Episode Description
In this episode of MD Aware: Upgrading Clinical Judgment, host Dr. Shazia Siddique sits down with Dr. Nadiem Mahmud, Assistant Professor of Medicine in the Division of Gastroenterology and Hepatology at the University of Pennsylvania, to explore one of the most clinically impactful new tools now available on MDCalc: the VOCAL-Penn Score. Designed to predict postoperative mortality and cirrhosis decompensation in patients with liver disease, the VOCAL-Penn Score addresses a longstanding gap that has challenged hepatologists, gastroenterologists, and surgeons for decades.

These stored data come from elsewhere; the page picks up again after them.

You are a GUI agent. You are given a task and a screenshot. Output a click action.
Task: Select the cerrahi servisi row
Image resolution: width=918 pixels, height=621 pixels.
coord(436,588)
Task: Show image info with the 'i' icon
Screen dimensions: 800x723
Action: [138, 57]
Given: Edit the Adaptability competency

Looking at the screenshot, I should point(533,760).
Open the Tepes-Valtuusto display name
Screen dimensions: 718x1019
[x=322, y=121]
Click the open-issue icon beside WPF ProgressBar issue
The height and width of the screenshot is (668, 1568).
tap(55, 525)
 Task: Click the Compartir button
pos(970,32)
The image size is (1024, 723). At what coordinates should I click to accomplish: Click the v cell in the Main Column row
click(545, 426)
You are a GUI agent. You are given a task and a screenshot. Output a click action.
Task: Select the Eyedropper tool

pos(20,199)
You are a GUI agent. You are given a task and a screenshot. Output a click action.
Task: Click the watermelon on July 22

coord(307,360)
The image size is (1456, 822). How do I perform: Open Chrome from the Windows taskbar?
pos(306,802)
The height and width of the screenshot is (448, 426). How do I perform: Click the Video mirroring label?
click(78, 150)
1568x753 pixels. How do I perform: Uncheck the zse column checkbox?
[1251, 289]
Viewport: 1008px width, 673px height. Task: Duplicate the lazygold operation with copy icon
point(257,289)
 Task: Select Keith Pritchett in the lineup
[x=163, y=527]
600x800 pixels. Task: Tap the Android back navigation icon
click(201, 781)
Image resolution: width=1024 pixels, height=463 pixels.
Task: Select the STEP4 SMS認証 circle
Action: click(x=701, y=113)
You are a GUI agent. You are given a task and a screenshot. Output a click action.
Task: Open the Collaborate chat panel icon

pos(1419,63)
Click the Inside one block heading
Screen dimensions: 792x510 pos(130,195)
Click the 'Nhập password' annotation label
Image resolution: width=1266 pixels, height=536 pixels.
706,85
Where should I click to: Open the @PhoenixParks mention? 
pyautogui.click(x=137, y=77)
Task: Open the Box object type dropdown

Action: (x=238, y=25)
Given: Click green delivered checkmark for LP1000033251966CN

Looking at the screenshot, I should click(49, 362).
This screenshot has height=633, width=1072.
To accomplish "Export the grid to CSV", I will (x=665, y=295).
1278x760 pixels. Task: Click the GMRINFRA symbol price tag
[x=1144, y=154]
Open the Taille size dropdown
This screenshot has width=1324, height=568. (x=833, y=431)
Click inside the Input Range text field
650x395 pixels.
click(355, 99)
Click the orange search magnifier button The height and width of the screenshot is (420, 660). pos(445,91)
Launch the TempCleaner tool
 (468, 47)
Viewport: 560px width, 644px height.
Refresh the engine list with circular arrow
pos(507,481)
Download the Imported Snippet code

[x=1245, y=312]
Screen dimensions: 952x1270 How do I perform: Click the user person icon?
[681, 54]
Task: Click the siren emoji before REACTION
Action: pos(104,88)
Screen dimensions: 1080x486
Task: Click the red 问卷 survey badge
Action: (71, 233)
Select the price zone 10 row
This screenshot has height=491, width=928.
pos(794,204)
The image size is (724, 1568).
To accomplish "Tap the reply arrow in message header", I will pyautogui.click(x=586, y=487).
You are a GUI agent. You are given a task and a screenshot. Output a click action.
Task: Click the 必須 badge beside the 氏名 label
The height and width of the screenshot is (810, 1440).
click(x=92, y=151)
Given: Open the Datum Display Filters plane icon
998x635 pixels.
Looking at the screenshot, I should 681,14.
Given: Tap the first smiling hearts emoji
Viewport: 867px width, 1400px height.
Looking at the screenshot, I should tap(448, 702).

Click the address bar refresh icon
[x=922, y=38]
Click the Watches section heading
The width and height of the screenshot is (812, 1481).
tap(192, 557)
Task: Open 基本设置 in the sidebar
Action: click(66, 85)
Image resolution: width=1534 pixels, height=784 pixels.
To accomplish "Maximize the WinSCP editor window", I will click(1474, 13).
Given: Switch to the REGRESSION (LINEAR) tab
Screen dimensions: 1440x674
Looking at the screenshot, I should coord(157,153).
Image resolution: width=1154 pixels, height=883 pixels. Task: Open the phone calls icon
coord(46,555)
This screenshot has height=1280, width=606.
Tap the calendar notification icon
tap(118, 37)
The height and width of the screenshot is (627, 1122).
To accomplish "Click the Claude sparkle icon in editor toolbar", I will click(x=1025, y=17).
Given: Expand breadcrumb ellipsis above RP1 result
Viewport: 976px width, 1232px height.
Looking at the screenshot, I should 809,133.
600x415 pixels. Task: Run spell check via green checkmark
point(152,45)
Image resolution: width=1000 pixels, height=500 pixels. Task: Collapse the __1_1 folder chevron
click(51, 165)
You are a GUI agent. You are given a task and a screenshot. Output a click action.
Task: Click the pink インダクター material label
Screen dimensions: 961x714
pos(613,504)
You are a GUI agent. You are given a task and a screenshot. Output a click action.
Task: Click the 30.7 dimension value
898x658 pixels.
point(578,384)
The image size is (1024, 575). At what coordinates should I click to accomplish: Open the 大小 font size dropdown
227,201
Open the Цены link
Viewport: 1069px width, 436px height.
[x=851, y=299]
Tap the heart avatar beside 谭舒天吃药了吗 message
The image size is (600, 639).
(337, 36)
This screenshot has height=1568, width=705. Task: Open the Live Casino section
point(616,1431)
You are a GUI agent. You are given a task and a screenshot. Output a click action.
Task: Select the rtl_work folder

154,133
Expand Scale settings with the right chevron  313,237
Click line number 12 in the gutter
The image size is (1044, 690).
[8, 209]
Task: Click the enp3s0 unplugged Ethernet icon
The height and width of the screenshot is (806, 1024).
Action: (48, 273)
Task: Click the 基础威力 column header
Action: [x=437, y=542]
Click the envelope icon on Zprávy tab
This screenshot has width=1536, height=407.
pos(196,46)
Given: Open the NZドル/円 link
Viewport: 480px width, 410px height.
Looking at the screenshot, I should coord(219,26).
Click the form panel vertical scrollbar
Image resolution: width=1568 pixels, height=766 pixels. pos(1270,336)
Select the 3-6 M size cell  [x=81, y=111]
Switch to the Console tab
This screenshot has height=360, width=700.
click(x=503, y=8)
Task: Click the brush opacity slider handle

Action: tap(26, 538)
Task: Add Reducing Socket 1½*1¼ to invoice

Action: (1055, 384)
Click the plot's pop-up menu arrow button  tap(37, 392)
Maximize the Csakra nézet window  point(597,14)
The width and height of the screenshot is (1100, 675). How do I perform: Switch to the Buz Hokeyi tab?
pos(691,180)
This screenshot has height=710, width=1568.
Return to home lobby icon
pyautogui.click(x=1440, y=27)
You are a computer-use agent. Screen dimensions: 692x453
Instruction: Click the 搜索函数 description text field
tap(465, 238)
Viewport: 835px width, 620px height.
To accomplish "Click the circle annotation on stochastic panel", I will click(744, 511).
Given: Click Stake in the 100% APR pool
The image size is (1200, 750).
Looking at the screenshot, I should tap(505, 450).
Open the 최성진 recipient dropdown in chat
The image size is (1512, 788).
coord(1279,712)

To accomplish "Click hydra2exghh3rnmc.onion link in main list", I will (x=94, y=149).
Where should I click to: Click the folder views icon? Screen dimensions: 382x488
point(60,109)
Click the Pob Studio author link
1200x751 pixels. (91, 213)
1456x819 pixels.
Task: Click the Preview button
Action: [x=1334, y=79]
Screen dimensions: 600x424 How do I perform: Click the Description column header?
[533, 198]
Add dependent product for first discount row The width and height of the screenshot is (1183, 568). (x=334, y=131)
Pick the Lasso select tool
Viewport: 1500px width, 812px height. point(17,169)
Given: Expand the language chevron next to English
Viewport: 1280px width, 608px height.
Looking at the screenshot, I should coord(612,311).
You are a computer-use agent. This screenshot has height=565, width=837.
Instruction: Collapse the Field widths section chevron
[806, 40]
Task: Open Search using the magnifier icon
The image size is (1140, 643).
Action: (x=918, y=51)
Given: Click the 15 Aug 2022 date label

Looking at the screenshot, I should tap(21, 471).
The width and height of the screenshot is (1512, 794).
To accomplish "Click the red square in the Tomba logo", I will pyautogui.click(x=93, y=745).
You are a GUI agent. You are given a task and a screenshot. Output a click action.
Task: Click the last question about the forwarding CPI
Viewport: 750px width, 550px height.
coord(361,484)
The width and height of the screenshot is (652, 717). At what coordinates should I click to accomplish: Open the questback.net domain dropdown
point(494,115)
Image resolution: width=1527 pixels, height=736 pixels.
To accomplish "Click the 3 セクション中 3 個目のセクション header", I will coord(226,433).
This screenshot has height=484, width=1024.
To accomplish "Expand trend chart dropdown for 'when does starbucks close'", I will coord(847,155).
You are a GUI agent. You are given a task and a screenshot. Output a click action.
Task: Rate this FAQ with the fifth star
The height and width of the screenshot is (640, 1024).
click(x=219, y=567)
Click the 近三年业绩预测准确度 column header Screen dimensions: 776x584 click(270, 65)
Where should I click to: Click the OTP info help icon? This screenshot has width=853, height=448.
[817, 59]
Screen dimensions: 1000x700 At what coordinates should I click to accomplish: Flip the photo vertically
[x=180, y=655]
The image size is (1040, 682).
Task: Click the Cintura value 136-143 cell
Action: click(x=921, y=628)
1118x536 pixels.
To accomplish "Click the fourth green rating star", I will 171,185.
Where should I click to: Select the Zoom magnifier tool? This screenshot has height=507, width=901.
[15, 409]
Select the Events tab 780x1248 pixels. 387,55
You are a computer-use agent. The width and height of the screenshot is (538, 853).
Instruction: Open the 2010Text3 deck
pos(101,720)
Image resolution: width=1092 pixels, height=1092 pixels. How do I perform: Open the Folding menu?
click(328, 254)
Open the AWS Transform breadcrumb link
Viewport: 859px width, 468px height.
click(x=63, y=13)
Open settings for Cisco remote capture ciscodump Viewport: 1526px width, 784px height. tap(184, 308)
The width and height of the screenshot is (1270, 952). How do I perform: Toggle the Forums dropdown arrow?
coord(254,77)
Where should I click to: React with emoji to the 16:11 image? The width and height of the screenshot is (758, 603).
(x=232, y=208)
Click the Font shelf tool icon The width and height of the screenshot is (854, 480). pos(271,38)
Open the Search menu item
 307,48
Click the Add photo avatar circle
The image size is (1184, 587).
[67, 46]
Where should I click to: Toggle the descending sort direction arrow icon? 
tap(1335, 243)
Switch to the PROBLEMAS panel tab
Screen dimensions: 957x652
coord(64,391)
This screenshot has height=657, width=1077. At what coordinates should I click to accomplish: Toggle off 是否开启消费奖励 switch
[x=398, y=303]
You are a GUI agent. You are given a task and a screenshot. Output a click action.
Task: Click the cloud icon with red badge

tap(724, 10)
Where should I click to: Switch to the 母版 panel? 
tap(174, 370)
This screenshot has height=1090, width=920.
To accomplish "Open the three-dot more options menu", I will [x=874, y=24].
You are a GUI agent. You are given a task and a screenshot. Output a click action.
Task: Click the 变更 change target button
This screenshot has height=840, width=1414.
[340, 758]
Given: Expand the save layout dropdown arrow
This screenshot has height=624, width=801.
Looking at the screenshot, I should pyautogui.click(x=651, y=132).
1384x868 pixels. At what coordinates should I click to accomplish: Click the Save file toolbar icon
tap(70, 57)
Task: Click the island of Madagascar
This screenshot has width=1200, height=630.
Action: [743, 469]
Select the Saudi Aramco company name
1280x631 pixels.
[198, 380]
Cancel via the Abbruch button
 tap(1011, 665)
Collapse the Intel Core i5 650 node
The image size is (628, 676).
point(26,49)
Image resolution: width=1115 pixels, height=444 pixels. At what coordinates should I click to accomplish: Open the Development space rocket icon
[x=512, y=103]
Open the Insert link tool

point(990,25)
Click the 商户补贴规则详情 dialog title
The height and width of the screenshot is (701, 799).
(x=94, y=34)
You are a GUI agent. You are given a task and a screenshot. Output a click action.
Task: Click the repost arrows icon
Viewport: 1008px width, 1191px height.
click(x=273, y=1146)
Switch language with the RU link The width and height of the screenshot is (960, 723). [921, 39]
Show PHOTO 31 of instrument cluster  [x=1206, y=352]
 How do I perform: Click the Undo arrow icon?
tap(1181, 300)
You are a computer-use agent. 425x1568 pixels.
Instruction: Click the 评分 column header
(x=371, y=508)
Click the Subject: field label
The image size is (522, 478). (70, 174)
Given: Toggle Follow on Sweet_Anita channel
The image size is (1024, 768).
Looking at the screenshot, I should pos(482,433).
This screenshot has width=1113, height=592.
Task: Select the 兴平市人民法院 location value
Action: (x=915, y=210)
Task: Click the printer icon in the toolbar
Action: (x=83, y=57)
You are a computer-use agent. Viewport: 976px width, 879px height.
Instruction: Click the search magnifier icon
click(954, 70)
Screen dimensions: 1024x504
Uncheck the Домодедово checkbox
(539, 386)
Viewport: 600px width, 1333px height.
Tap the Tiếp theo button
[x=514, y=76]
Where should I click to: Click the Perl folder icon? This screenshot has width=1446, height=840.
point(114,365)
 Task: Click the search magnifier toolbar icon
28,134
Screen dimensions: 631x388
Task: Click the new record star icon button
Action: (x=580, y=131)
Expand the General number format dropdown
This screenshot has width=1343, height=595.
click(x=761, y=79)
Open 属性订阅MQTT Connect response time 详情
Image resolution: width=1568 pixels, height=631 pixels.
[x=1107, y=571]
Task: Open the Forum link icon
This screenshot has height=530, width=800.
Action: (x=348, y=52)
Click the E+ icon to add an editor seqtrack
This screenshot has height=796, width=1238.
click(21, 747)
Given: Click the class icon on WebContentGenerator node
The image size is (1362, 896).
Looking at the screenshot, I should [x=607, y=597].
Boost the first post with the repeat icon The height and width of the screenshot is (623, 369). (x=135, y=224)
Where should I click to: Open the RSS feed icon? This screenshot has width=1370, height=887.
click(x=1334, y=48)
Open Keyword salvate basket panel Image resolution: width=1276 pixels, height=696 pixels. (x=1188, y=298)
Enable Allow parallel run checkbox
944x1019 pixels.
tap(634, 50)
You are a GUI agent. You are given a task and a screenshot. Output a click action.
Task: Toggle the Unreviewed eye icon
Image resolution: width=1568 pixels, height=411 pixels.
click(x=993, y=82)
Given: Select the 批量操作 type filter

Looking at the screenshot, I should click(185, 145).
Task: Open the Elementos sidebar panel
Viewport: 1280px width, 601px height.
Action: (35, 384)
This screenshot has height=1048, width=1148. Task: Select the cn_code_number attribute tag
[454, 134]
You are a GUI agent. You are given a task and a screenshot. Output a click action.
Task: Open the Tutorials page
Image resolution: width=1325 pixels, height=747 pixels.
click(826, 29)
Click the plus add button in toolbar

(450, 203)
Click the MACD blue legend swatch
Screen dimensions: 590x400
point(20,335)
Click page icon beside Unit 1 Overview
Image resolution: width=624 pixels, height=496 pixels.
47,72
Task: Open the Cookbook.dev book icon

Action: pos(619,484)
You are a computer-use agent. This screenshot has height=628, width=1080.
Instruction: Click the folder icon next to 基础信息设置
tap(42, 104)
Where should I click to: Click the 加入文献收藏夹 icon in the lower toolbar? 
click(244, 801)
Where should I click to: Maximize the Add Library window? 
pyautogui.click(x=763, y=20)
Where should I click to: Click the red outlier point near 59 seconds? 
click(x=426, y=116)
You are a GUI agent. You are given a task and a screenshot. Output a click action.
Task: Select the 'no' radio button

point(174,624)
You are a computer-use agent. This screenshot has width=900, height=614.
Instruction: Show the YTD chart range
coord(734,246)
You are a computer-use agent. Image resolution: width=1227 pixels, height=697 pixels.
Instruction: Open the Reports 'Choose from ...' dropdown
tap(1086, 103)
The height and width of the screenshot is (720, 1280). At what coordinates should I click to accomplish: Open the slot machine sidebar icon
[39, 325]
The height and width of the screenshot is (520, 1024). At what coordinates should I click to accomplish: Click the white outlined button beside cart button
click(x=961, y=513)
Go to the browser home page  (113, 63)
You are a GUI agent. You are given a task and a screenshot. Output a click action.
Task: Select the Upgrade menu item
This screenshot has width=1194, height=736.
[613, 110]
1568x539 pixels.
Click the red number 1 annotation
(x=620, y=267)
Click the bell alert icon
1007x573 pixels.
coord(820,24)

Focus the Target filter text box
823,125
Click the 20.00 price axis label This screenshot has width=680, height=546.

Dr. Mahmud walks through how the score was born out of real clinical frustration with existing tools like the MELD score, Child-Pugh score, and Mayo Risk Score, all of which frequently produced wildly discordant estimates that clashed with clinical intuition. The VOCAL-Penn Score takes a more comprehensive approach, incorporating surgery type as a key variable and delivering four distinct outputs: 30-day, 90-day, and 180-day postoperative mortality risk, as well as 90-day risk of cirrhosis decompensation. Now used by more than 50,000 clinicians annually across the globe and endorsed by both the American College of Gastroenterology and the European Association for the Study of Liver Disease, the tool is reshaping how clinicians approach surgical risk conversations with their patients.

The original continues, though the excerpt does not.